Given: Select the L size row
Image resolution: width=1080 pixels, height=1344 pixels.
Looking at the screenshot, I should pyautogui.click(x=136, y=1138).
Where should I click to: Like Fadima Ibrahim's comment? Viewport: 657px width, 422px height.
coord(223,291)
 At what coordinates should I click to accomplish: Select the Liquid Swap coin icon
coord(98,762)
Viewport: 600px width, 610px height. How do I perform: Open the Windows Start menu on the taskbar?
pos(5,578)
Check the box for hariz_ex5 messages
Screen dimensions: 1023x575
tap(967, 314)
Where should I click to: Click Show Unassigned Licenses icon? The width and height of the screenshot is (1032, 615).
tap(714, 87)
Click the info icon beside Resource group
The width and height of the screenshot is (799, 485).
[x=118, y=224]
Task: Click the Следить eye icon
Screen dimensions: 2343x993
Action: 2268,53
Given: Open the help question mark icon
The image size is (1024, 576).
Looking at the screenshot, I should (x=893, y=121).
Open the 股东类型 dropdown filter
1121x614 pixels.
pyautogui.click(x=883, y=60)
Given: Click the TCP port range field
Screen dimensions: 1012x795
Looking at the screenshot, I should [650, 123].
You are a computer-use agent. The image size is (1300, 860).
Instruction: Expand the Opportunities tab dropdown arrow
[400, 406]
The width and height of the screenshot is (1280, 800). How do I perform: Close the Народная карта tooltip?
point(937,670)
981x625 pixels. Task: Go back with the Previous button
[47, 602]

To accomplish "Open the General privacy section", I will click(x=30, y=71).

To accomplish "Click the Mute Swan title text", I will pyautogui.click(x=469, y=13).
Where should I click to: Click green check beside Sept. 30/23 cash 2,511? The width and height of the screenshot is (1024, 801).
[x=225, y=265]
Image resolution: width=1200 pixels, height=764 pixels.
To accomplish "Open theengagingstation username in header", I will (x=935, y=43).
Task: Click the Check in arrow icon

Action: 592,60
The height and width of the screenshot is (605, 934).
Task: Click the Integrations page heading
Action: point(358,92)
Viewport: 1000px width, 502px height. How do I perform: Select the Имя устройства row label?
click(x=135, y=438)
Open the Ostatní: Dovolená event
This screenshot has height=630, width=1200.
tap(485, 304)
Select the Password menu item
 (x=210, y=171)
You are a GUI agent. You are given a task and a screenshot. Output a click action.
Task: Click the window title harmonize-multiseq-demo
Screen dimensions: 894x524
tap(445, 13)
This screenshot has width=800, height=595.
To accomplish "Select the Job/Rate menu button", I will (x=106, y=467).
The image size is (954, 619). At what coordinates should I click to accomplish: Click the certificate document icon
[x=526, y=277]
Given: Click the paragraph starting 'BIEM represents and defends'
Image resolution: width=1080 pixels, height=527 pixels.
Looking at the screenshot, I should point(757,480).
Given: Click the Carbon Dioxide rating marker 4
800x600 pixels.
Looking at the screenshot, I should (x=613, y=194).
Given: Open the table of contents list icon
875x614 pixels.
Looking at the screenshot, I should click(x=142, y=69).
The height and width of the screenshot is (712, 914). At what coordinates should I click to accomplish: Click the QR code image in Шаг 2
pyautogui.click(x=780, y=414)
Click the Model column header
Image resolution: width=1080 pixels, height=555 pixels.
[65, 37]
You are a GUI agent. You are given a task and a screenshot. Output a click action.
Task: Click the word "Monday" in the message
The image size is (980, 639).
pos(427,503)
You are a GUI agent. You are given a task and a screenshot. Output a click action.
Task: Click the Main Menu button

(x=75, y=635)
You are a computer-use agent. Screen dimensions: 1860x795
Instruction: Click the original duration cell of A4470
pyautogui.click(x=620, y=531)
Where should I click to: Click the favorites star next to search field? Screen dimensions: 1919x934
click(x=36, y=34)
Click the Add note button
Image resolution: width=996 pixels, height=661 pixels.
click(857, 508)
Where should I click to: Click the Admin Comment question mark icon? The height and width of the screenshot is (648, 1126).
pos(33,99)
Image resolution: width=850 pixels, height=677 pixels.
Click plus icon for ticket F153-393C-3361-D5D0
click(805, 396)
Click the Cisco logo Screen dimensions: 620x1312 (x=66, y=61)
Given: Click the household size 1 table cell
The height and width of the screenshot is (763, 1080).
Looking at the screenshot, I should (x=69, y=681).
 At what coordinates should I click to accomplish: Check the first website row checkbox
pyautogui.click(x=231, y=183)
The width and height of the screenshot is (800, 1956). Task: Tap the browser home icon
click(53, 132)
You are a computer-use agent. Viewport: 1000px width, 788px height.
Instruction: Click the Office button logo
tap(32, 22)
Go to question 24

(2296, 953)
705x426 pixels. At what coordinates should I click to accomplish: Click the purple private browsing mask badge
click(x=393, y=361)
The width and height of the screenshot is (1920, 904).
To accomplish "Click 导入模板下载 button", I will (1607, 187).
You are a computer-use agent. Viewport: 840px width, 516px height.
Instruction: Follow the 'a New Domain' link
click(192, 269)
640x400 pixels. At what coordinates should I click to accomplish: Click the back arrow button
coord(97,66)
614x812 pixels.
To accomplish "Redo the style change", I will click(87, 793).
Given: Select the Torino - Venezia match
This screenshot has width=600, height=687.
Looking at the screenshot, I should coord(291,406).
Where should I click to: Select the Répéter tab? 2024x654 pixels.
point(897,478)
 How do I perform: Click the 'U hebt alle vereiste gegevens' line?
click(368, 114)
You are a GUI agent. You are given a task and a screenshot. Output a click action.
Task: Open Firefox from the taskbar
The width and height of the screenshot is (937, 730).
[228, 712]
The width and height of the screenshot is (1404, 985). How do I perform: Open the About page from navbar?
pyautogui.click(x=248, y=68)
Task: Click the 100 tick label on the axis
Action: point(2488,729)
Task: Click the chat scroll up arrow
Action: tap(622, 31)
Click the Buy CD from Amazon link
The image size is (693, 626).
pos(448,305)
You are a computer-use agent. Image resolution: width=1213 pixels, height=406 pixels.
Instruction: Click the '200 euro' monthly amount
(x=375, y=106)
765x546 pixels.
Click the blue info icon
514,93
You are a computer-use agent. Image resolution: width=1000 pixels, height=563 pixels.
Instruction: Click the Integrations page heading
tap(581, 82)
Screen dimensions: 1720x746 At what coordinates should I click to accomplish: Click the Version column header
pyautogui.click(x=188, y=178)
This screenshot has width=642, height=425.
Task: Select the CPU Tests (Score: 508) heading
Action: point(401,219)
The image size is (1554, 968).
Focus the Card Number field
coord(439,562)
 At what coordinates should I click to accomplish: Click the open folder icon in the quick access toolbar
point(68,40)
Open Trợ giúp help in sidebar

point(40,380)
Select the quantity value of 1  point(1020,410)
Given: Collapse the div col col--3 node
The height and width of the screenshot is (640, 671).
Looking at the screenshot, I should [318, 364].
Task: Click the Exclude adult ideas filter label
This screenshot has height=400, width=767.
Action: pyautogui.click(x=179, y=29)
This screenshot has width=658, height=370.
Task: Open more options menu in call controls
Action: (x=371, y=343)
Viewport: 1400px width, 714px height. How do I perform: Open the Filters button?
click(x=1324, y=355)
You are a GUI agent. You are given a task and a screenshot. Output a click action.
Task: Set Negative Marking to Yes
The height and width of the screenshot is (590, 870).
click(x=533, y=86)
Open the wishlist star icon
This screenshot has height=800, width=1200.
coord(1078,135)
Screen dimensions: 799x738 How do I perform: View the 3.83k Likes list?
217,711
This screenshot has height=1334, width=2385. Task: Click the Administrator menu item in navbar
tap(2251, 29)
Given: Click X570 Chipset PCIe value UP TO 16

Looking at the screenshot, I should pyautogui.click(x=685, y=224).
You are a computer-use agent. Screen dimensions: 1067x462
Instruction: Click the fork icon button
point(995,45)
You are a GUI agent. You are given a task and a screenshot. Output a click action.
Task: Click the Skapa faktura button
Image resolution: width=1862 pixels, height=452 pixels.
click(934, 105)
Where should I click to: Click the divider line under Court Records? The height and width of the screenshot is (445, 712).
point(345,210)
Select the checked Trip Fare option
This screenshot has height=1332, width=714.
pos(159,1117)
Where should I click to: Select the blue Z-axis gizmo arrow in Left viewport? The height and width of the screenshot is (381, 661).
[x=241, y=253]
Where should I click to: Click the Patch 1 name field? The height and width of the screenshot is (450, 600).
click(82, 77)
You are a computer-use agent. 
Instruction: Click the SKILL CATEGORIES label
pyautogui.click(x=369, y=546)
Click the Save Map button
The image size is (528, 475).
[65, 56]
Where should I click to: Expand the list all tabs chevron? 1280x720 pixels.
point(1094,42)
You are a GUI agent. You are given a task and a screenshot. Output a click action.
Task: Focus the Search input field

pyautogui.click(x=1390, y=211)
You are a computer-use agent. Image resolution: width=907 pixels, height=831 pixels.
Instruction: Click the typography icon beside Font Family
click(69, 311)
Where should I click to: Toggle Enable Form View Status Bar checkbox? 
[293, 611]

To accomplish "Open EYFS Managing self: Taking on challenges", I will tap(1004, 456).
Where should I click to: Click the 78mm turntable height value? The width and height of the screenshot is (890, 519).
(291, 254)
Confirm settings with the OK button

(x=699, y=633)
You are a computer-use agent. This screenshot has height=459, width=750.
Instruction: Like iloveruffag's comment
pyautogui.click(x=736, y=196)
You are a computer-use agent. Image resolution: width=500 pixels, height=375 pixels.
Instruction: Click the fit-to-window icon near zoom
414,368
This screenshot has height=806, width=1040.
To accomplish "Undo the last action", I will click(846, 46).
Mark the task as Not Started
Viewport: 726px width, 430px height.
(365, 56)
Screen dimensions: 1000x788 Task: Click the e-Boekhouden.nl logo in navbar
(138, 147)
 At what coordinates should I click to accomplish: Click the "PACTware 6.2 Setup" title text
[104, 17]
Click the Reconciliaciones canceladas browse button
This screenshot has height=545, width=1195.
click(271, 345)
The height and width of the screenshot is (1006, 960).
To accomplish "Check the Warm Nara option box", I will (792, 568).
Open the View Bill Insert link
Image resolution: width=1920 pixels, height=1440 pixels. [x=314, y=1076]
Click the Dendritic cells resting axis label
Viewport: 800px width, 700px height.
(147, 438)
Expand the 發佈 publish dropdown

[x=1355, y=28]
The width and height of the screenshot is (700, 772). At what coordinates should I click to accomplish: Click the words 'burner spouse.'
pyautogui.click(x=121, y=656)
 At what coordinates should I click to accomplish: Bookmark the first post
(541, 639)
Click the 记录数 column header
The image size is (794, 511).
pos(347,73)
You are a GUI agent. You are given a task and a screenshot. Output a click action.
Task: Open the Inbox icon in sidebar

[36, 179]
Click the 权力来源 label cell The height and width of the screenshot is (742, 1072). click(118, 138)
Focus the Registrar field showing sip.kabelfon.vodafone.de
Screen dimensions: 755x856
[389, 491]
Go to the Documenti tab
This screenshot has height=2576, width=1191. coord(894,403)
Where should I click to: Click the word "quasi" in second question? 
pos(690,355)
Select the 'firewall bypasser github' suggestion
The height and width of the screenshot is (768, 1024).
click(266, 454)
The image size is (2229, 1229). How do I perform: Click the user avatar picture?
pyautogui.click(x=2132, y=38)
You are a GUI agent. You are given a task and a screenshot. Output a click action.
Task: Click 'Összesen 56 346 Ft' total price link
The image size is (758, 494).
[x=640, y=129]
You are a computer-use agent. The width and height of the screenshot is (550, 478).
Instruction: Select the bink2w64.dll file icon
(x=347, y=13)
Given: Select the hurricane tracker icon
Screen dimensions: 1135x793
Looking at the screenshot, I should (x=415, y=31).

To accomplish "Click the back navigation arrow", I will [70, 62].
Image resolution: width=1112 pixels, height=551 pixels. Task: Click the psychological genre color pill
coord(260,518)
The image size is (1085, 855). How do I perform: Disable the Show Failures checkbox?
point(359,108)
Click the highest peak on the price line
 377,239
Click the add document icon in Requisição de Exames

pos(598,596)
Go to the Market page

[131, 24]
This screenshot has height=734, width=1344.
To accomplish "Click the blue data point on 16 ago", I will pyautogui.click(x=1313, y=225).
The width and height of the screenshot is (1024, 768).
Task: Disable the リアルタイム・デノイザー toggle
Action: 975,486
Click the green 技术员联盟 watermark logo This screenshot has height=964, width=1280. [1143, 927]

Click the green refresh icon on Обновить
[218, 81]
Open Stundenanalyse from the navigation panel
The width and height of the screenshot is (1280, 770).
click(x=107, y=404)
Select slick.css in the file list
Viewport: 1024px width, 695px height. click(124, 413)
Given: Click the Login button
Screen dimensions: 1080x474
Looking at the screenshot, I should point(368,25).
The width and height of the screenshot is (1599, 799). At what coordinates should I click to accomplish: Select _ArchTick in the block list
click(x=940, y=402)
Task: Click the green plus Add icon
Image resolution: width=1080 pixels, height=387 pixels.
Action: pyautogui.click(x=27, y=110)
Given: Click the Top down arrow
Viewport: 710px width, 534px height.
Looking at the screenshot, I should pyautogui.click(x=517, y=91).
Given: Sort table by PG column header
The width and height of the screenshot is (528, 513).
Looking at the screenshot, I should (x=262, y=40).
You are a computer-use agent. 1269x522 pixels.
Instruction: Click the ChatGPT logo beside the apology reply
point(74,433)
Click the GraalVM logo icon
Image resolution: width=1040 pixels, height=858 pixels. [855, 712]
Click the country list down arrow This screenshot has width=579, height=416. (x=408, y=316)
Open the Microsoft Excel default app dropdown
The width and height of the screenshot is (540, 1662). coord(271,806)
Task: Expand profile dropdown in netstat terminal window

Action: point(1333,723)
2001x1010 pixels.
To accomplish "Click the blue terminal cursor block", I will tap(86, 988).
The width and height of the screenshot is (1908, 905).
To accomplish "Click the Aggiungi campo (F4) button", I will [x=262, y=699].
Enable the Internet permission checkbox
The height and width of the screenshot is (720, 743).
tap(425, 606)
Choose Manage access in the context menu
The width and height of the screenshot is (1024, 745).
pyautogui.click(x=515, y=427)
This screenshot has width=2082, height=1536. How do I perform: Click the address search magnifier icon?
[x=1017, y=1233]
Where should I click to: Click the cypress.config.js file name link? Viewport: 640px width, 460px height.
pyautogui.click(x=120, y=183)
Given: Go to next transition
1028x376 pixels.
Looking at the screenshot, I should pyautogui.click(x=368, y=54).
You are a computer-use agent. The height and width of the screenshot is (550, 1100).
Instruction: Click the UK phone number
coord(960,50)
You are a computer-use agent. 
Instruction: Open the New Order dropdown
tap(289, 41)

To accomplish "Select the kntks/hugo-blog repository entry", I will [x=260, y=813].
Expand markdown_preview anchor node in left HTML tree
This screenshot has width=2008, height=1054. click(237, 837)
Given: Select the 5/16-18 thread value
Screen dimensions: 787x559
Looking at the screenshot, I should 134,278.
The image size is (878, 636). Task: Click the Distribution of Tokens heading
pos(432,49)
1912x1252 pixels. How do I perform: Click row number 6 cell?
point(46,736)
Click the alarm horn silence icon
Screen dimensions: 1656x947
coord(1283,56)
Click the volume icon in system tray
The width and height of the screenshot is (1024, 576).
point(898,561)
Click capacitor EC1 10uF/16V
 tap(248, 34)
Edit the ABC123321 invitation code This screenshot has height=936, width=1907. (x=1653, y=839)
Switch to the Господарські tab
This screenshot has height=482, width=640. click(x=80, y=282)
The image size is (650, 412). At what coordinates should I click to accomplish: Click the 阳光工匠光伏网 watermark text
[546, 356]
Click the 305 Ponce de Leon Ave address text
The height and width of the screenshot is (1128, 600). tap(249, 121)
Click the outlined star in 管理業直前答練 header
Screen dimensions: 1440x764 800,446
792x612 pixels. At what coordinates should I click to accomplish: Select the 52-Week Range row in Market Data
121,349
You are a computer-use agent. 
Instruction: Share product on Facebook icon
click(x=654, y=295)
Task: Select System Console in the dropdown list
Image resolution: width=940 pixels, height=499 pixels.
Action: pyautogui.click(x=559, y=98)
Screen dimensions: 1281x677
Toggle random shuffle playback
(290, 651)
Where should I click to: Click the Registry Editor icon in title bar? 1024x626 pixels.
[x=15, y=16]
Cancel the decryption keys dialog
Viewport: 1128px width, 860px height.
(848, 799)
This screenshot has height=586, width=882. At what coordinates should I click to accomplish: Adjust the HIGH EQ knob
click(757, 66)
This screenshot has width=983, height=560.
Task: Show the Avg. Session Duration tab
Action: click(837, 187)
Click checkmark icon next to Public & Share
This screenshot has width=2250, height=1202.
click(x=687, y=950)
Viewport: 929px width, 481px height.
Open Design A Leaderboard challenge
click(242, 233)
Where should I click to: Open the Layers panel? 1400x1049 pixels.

= = =

EXERCISE DIRECTIONS: Of all the entries above, retype exactly the lines from the line with "The height and width of the screenshot is (768, 1024)." to the line with "This screenshot has height=734, width=1344.", both included, and no others.

ANSWER SPACE:
The height and width of the screenshot is (768, 1024).
click(266, 454)
The image size is (2229, 1229). How do I perform: Click the user avatar picture?
pyautogui.click(x=2132, y=38)
You are a GUI agent. You are given a task and a screenshot. Output a click action.
Task: Click 'Összesen 56 346 Ft' total price link
The image size is (758, 494).
[x=640, y=129]
You are a computer-use agent. The width and height of the screenshot is (550, 478).
Instruction: Select the bink2w64.dll file icon
(x=347, y=13)
Given: Select the hurricane tracker icon
Screen dimensions: 1135x793
Looking at the screenshot, I should (x=415, y=31).

To accomplish "Click the back navigation arrow", I will [70, 62].
Image resolution: width=1112 pixels, height=551 pixels. Task: Click the psychological genre color pill
coord(260,518)
The image size is (1085, 855). How do I perform: Disable the Show Failures checkbox?
point(359,108)
Click the highest peak on the price line
 377,239
Click the add document icon in Requisição de Exames

pos(598,596)
Go to the Market page

[131, 24]
This screenshot has height=734, width=1344.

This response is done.